WHAT NEEDS TO BE DONE | What you should output is the data below, unchanged in every character.

STORED DATA |
= Beginning of Section =

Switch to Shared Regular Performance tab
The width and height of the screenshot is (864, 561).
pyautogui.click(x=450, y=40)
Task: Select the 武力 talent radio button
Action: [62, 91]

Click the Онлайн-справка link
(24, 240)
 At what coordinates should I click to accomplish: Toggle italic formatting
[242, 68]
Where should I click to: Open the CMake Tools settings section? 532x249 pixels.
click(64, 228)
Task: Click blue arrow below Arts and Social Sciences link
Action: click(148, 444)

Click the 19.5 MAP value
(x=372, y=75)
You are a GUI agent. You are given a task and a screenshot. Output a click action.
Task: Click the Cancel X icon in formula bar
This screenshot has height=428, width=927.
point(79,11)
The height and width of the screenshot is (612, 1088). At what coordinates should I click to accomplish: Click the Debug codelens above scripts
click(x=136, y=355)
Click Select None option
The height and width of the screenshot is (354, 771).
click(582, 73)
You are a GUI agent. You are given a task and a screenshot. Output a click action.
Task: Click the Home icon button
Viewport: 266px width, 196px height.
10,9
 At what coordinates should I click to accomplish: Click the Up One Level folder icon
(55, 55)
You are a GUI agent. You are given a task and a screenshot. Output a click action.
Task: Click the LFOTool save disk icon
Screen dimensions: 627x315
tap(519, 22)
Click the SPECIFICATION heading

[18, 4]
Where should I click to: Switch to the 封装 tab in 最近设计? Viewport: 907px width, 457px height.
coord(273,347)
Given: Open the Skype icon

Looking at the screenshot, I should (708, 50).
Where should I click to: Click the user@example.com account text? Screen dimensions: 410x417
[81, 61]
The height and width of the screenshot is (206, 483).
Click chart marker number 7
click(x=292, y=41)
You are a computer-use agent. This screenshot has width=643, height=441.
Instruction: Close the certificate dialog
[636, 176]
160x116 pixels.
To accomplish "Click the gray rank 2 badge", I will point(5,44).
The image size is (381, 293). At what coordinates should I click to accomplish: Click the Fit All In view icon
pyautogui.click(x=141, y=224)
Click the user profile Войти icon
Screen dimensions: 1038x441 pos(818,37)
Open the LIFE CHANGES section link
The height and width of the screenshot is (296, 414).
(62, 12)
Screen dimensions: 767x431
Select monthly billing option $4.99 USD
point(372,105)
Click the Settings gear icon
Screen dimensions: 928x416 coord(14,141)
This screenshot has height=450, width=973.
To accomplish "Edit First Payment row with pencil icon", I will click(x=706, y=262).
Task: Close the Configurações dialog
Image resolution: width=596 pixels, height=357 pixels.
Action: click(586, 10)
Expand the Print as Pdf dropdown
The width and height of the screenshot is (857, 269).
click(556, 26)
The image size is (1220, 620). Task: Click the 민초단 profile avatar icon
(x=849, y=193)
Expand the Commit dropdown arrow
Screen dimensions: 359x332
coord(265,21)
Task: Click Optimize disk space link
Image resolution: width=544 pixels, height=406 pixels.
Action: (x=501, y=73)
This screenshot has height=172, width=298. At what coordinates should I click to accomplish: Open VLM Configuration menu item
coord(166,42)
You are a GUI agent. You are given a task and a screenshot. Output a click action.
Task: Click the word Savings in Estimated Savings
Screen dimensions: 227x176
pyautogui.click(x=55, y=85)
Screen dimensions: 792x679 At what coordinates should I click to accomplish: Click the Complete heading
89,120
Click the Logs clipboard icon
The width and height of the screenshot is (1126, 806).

= End of Section =

RESPONSE TO THIS EXERCISE |
Switch to Shared Regular Performance tab
The width and height of the screenshot is (864, 561).
pyautogui.click(x=450, y=40)
Task: Select the 武力 talent radio button
Action: [62, 91]

Click the Онлайн-справка link
(24, 240)
 At what coordinates should I click to accomplish: Toggle italic formatting
[242, 68]
Where should I click to: Open the CMake Tools settings section? 532x249 pixels.
click(64, 228)
Task: Click blue arrow below Arts and Social Sciences link
Action: click(148, 444)

Click the 19.5 MAP value
(x=372, y=75)
You are a GUI agent. You are given a task and a screenshot. Output a click action.
Task: Click the Cancel X icon in formula bar
This screenshot has height=428, width=927.
point(79,11)
The height and width of the screenshot is (612, 1088). At what coordinates should I click to accomplish: Click the Debug codelens above scripts
click(x=136, y=355)
Click Select None option
The height and width of the screenshot is (354, 771).
click(582, 73)
You are a GUI agent. You are given a task and a screenshot. Output a click action.
Task: Click the Home icon button
Viewport: 266px width, 196px height.
10,9
 At what coordinates should I click to accomplish: Click the Up One Level folder icon
(55, 55)
You are a GUI agent. You are given a task and a screenshot. Output a click action.
Task: Click the LFOTool save disk icon
Screen dimensions: 627x315
tap(519, 22)
Click the SPECIFICATION heading

[18, 4]
Where should I click to: Switch to the 封装 tab in 最近设计? Viewport: 907px width, 457px height.
coord(273,347)
Given: Open the Skype icon

Looking at the screenshot, I should (708, 50).
Where should I click to: Click the user@example.com account text? Screen dimensions: 410x417
[81, 61]
The height and width of the screenshot is (206, 483).
Click chart marker number 7
click(x=292, y=41)
You are a computer-use agent. This screenshot has width=643, height=441.
Instruction: Close the certificate dialog
[636, 176]
160x116 pixels.
To accomplish "Click the gray rank 2 badge", I will point(5,44).
The image size is (381, 293). At what coordinates should I click to accomplish: Click the Fit All In view icon
pyautogui.click(x=141, y=224)
Click the user profile Войти icon
Screen dimensions: 1038x441 pos(818,37)
Open the LIFE CHANGES section link
The height and width of the screenshot is (296, 414).
(62, 12)
Screen dimensions: 767x431
Select monthly billing option $4.99 USD
point(372,105)
Click the Settings gear icon
Screen dimensions: 928x416 coord(14,141)
This screenshot has height=450, width=973.
To accomplish "Edit First Payment row with pencil icon", I will click(x=706, y=262).
Task: Close the Configurações dialog
Image resolution: width=596 pixels, height=357 pixels.
Action: click(586, 10)
Expand the Print as Pdf dropdown
The width and height of the screenshot is (857, 269).
click(556, 26)
The image size is (1220, 620). Task: Click the 민초단 profile avatar icon
(x=849, y=193)
Expand the Commit dropdown arrow
Screen dimensions: 359x332
coord(265,21)
Task: Click Optimize disk space link
Image resolution: width=544 pixels, height=406 pixels.
Action: (x=501, y=73)
This screenshot has height=172, width=298. At what coordinates should I click to accomplish: Open VLM Configuration menu item
coord(166,42)
You are a GUI agent. You are given a task and a screenshot. Output a click action.
Task: Click the word Savings in Estimated Savings
Screen dimensions: 227x176
pyautogui.click(x=55, y=85)
Screen dimensions: 792x679 At what coordinates should I click to accomplish: Click the Complete heading
89,120
Click the Logs clipboard icon
The width and height of the screenshot is (1126, 806).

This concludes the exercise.